La maggioranza si spacca su Radio Radicale: M5Stelle vota contro il finanziamento di 3 milioni per la digitalizzazione, la Lega fa passare l'emendamento

Maggioranza divisa in Parlamento sulle risorse da destinare a Radio Radicale: la Lega ha votato a favore, assieme alle opposizioni, di un emendamento al decreto Crescita targato Pd, che stanzia “un ulteriore contributo di euro 3 milioni per l’anno 2019″. Il M5S ha votato contro, e Di Maio non ha nascosto la forte irritazione verso la Lega.

“È una cosa gravissima, di cui anche la Lega dovrà rispondere davanti ai cittadini. Sono franco: dovrà spiegare perché ha appoggiato questa indecente proposta del Pd!“, ha detto Di Maio aggiungendo: “Oggi la maggioranza di governo si è spaccata, per la prima volta. È stato così, è inutile nasconderlo”.

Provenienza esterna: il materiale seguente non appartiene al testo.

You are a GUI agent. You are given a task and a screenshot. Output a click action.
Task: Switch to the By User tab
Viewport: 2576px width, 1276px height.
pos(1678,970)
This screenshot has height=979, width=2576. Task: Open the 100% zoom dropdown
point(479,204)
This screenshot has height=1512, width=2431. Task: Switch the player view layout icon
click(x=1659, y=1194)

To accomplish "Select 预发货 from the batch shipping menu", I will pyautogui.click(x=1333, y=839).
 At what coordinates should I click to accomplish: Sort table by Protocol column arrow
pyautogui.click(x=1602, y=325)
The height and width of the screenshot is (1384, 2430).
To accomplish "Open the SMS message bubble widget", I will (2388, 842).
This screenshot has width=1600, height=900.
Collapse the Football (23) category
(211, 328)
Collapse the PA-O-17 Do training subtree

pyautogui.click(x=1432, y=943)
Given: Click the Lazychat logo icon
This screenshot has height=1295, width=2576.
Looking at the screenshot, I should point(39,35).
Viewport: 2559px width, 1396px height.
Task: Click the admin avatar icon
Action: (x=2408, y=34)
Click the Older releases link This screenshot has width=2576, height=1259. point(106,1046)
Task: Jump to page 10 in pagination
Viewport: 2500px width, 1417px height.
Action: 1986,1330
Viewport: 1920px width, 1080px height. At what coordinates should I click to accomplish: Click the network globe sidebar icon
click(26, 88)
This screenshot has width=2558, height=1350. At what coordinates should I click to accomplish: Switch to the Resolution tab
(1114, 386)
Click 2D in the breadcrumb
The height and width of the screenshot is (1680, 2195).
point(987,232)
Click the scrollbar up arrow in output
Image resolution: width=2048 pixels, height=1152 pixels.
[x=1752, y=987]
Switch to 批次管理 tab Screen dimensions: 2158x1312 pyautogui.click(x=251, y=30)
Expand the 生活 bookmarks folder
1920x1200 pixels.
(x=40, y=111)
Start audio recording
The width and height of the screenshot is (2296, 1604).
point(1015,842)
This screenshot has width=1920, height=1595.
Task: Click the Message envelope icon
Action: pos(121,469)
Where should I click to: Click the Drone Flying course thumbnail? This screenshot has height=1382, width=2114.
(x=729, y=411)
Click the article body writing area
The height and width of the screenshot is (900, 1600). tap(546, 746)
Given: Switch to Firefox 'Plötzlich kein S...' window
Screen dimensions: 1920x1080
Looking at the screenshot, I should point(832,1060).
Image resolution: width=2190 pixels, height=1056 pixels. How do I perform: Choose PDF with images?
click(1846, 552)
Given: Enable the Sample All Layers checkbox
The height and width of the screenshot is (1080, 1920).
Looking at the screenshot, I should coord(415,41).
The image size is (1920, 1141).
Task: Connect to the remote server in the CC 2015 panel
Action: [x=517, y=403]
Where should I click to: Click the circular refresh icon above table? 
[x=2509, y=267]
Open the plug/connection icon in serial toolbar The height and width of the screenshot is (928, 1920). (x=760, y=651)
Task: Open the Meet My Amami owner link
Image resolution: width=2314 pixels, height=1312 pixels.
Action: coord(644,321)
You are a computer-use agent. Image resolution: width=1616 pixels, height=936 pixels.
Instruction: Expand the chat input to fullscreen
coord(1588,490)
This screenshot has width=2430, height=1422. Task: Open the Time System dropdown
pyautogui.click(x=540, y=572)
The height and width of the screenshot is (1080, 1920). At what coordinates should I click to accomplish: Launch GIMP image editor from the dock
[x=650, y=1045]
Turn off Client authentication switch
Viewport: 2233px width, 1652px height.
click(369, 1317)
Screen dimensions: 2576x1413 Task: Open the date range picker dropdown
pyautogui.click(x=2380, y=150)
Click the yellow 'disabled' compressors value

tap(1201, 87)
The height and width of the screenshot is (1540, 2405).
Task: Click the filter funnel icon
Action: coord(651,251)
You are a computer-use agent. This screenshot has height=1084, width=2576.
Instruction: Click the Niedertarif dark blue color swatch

“Si è spaccata su una proposta presentata dai renziani del Pd che prevede di regalare altri 3 milioni di euro di soldi pubblici, soldi delle vostre tasse, a Radio Radicale. La Lega ha votato a favore (insieme a Forza Italia), con mia grande sorpresa. Il Movimento 5 Stelle ha ovviamente votato contro”, ha concluso su Facebook definendo Radio Radicale “una radio privata che ospita giornalisti con stipendi da capogiro di anche 100mila euro l’anno. Tutti pagati con i vostri e i nostri soldi, da sempre”.

“Su Radio Radicale la soluzione più equa era di finanziare la conversione in digitale e la conservazione degli archivi multimediali, fino ad una spesa massima di 1 milione di euro nel triennio. L’emendamento proposto dalle opposizioni ha disposto invece di erogare altri 3 milioni di euro nel solo 2019 ad una radio che ne riceverà già 9 quest’anno. Una scelta a cui hanno aderito tutti i partiti, Lega compresa, e che ci ha trovato fortemente contrari”, hanno dichiarato i deputati M5S delle commissioni Bilancio e Finanze. Su Radio Radicale “una pioggia di soldi pubblici ingiustificata”.

Il Carroccio ha replicato tramite il leghista Massimiliano Capitanio: “Noi siamo andati avanti sulla nostra linea, la posizione M5s era nota, non è un finanziamento pubblico ma la prosecuzione di un servizio che va regolamentato”.